I have a web server service where clients request a smartcard computation and get their result. Available smartcard number can decrease or increase during the server uptime, for example I can add or remove physically the smartcard from the reader (or many other events... like exception and so on).
A smartcard computation can take a while, so I have to optimize these jobs to use all available smartcards if there are concurrent requests to the web server.
I thought to work with a smartcard-thread pool. The unusual thing, at least for me, is that the pool should change its size not depending on the client requests but only on the smartcard availability.
I studied many examples of:
- BlockingQueue: It looks good to store request and stop thread waiting for something to do.
- FutureTask: I can use this class to let client waits its answer, but which kind of excecutor should do the task?
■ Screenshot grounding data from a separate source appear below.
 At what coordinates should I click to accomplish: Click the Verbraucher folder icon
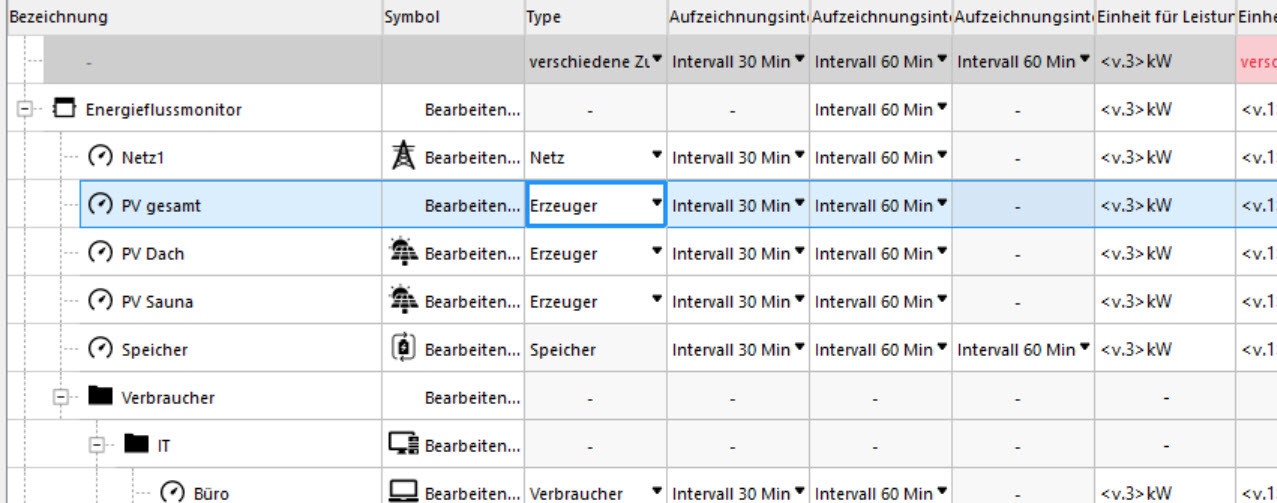pyautogui.click(x=100, y=396)
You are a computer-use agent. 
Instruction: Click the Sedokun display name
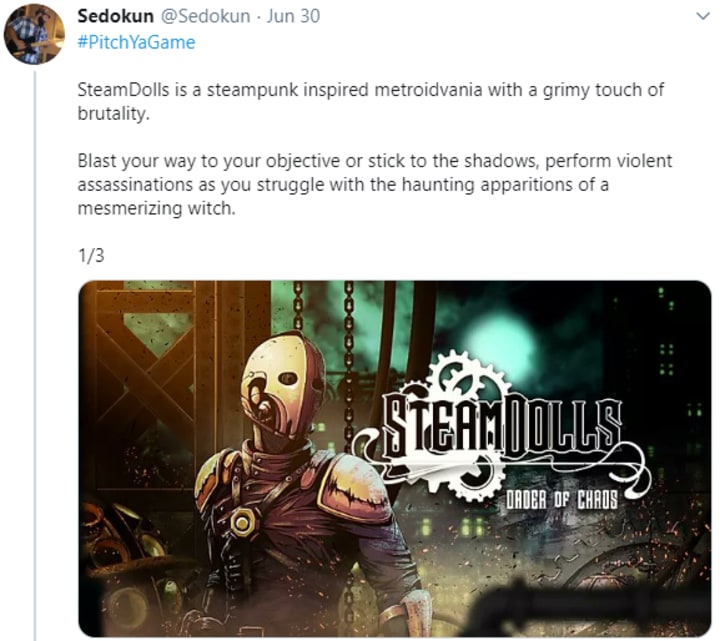tap(115, 16)
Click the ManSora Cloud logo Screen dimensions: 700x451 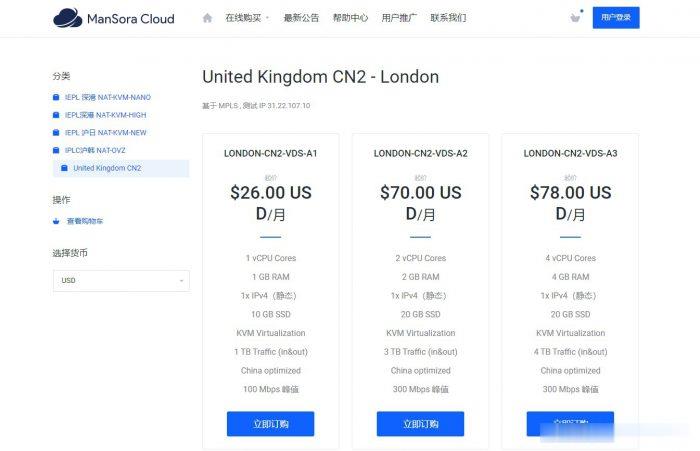pos(113,18)
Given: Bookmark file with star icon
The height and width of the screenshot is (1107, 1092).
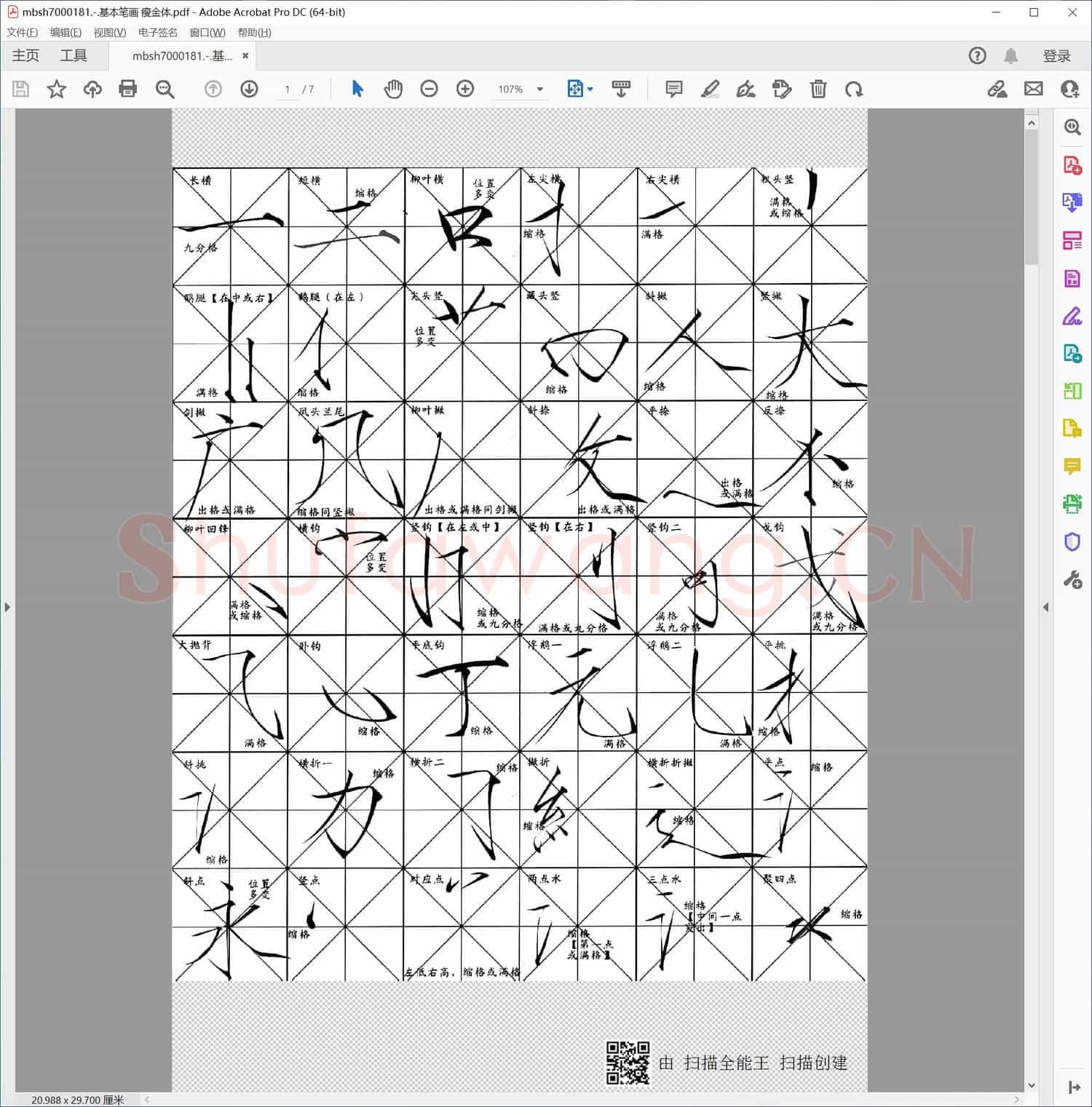Looking at the screenshot, I should coord(57,89).
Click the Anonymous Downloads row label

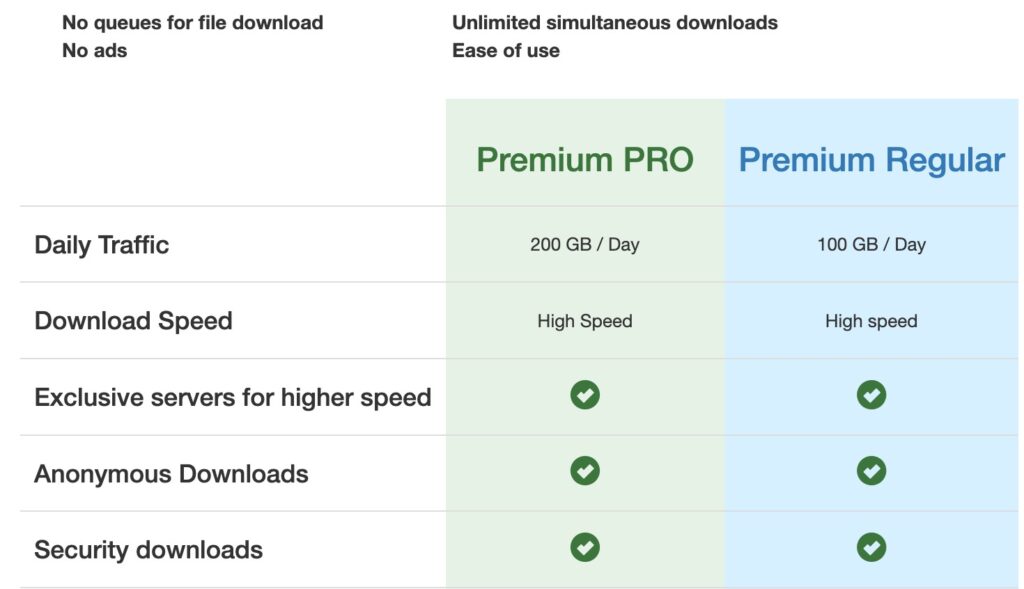click(171, 473)
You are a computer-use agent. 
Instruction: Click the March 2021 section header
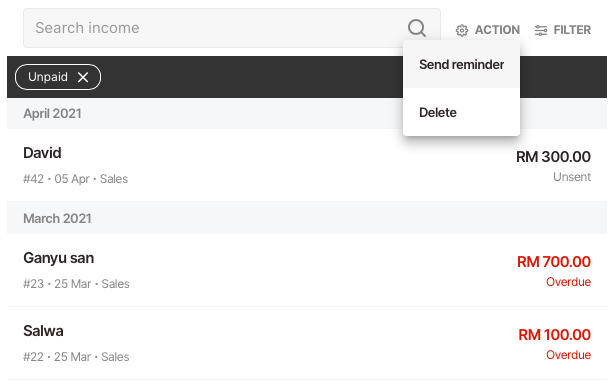(x=307, y=218)
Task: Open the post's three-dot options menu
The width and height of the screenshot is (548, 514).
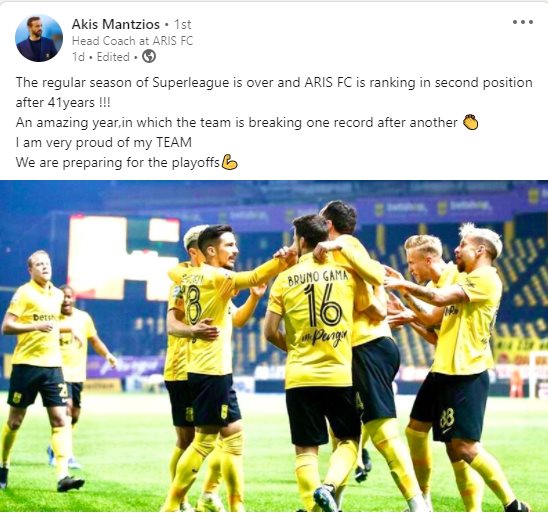Action: (523, 22)
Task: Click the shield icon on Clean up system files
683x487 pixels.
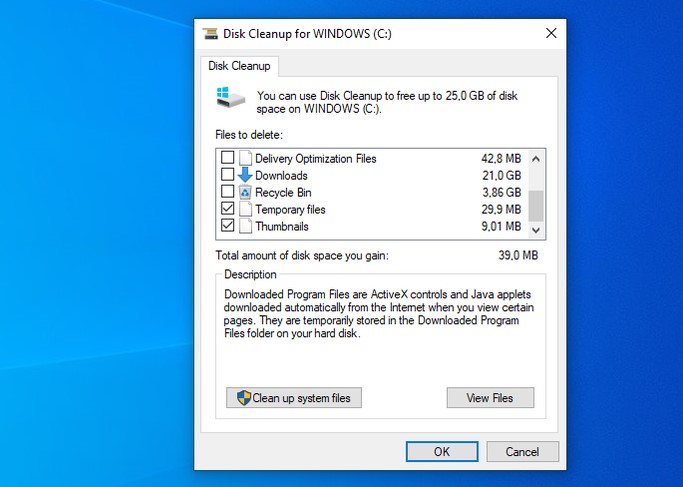Action: pyautogui.click(x=243, y=398)
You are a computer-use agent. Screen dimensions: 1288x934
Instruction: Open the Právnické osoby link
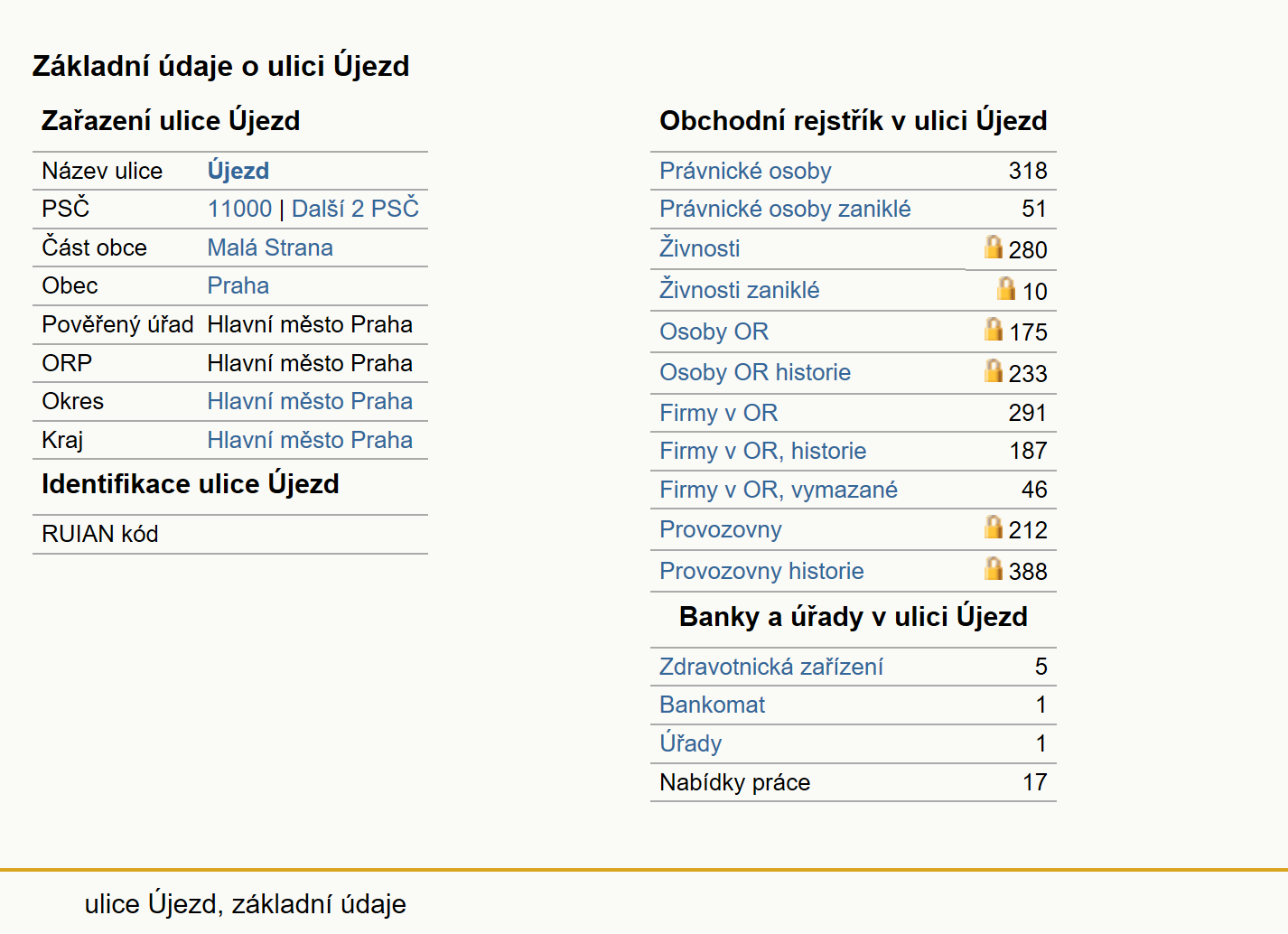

- ThreadPoolExecutor: Seems what I need, but with this I cannot change the pool size, moreover every thread should be linked to a single smartcard slot. This can be a solution if I could change the pool size (adding a thread when a smartcard is inserted and removing a thread when a smartcard is removed) and if I can assign a specific smartcard to each thread.
This is the smartcard control, I have one SmartcardWrapper per smartcard, every smartcard has its own slot number.
public class SmartcardWrapper{
private int slot;
public SmartcardWrapper(int slot) {
this.slot=slot;
}
public byte[] compute(byte[] input) {
byte[] out=new byte[];
SmartcardApi.computerInput(slot,input,out); //Native method
return out;
}
}
I tried to create a thread pool with one thread per smartcard:
private class SmartcardThread extends Thread{
protected SmartcardWrapper sw;
public SmartcardThread(SmartcardWrapper sw){
this.sw=sw;
}
@Override
public void run() {
while(true){
byte[] input=queue.take();
byte output=sw.compute(input);
// I have to return back the output to the client
}
}
}
Everyone waiting for something in the same input queue:
BlockingQueue<byte[]> queue=new BlockingQueue<byte[]>();
But how to return back output from smartcard-thread to the webserver-client? This let me think that BlockingQueue is not my solution.
How to approach this problem? Which concurrency pattern should I follow? is it correct to assign one thread per smartcard or should I can simply use semaphores?